Remember when apps died? Apparently someone forgot to tell Apple. By Asymco analyst Horace Dediu's reckoning, the iOS ecosystem generated some $380 billion in 2017 and should top half a trillion in revenue by 2019. Of course, not all of that is apps: A "mere" $35 billion or so each year, growing roughly $5 billion every year.
Despite all the problems with apps (for both developers and consumers), they keep rising in importance. Why?
A box office smash
Apple's App Store, its biggest chunk of Services revenue, now generates more revenue than the entire film industry, as Dediu highlighted. That's right, however much you and millions of other people liked watching Coco, The Last Jedi, or other movies, you actually liked buying apps even more (probably at the theater during the boring bits with Luke and Rey on Ahch-To).

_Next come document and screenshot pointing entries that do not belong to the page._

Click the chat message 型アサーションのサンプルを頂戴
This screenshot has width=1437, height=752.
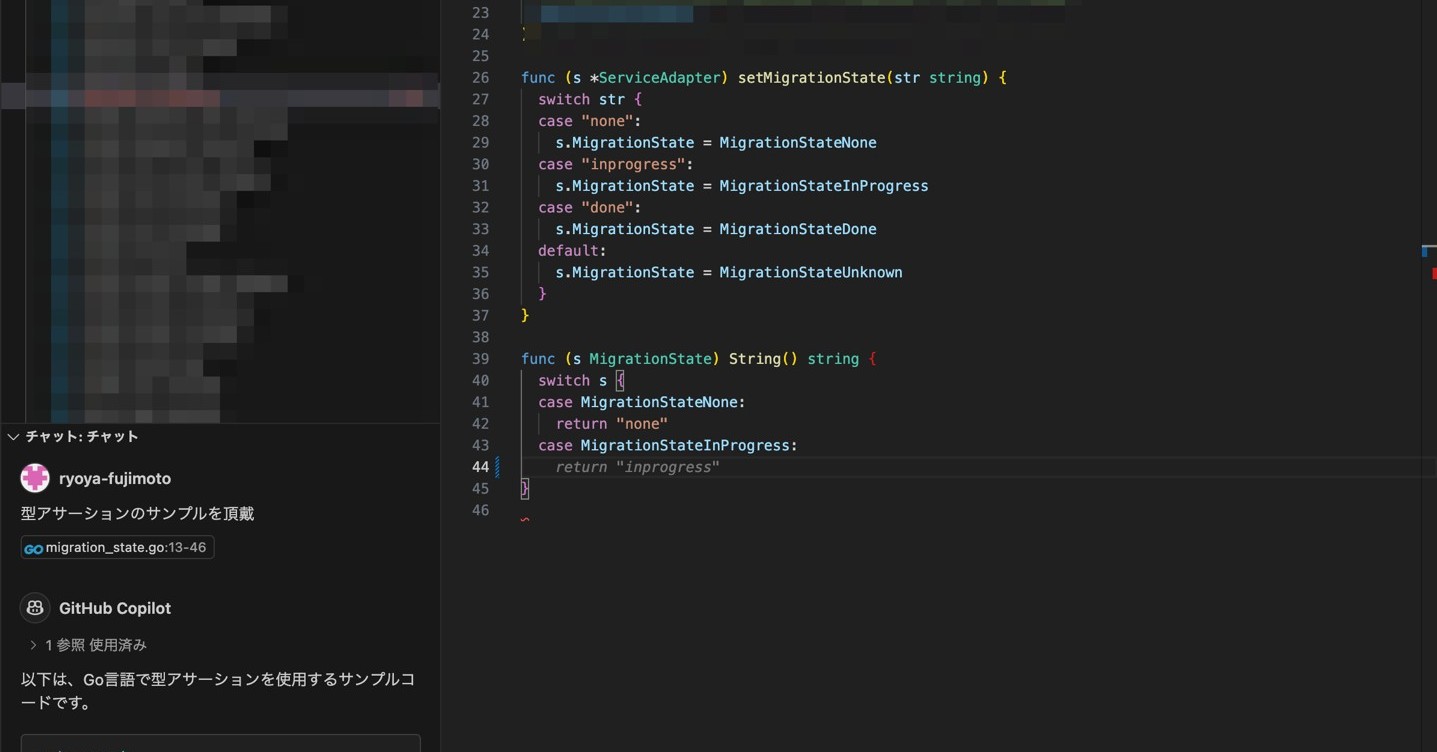tap(137, 513)
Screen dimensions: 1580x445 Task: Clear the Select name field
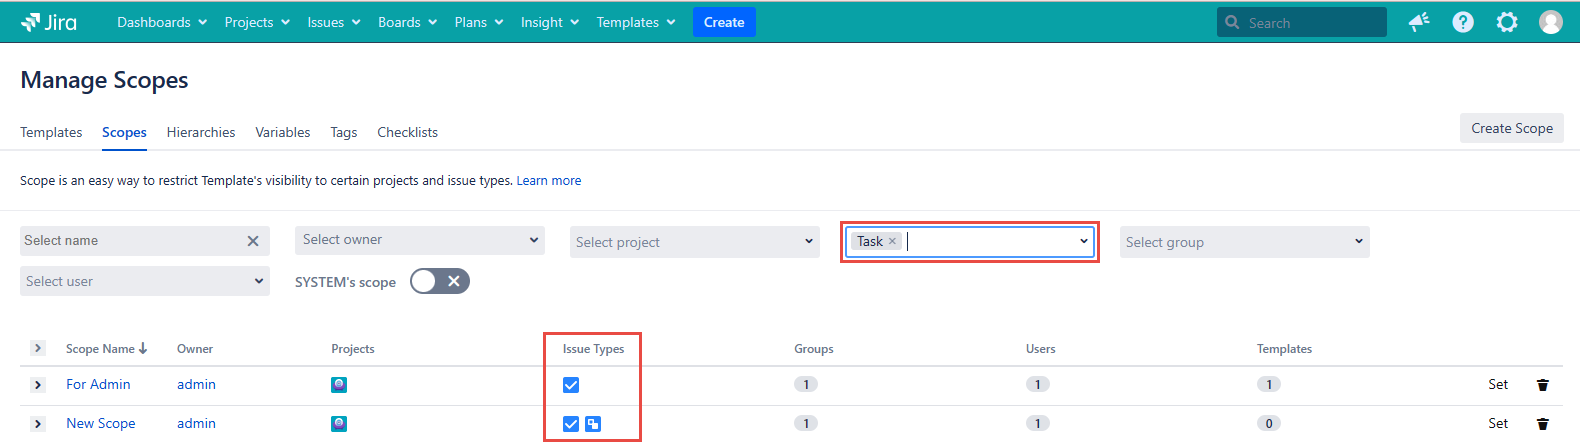[x=253, y=241]
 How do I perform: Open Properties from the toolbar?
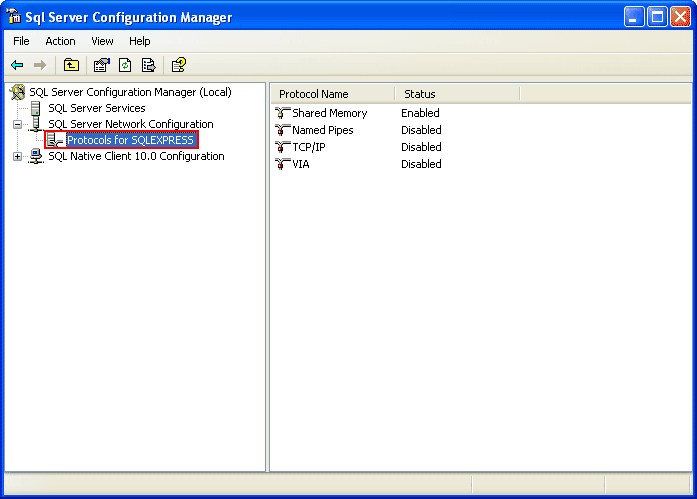tap(101, 65)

SEE: Mobile app development policy (Tech Pro Research)
Nor should we confine our count of app revenues to paid-for apps. Far more revenue is generated by apps that may be free (like Orbitz), but which sell services through the app. While it's hard to pin down a number for such economic activity, Dediu pins it at roughly $180 billion last year, with another $200 billion in hardware sales (which are, in turn, driven by the quality of the app experience).
To date, the heart of the app economy is Apple, which generates the most revenue (and definitely profit) from it. How much? Roughly $500 billion by 2019, according to Dediu.
And yet it wasn't supposed to be like this.
Whither the web?
Remember how developers were going to revolt en masse and build web apps? Intercom called for an end to app stores back in 2016, declaring that apps would become "systems" that deeply embed services, killing off the walled-garden app. It hasn't happened. Intercom more recently pointed to the web activity of Uber, Flipboard, and others that are increasingly building desktop web apps, as a sign that screens were the key, not mobile apps. Yet consumers continue to fixate on mobile apps, not those useful but not critical web apps.
Oh sure, apps have started to be more porous, and many popular apps (like Facebook) are essentially websites successfully masquerading as native apps. But there's a reason the app idea must be aped: It's what consumers want.
SEE: Apple's first employee: The remarkable odyssey of Bill Fernandez (PDF download) (TechRepublic cover story)
Not always, of course. If I'm a casual consumer of a certain hotel chain, for example, that travel company needs to ensure I can get a high-quality mobile web experience. For my more committed customers, however, I'm going to want to give them mobile room keys, quick access to their frequent traveler account, etc. in the app. It all depends on what the customer wants, and where.
Apps remain a key requirement for consumers, one that generates roughly $100 million every day in Apple App Store revenues. Let's therefore stop pretending that the app apocalypse is just around the corner. It's not. Apps are here to stay.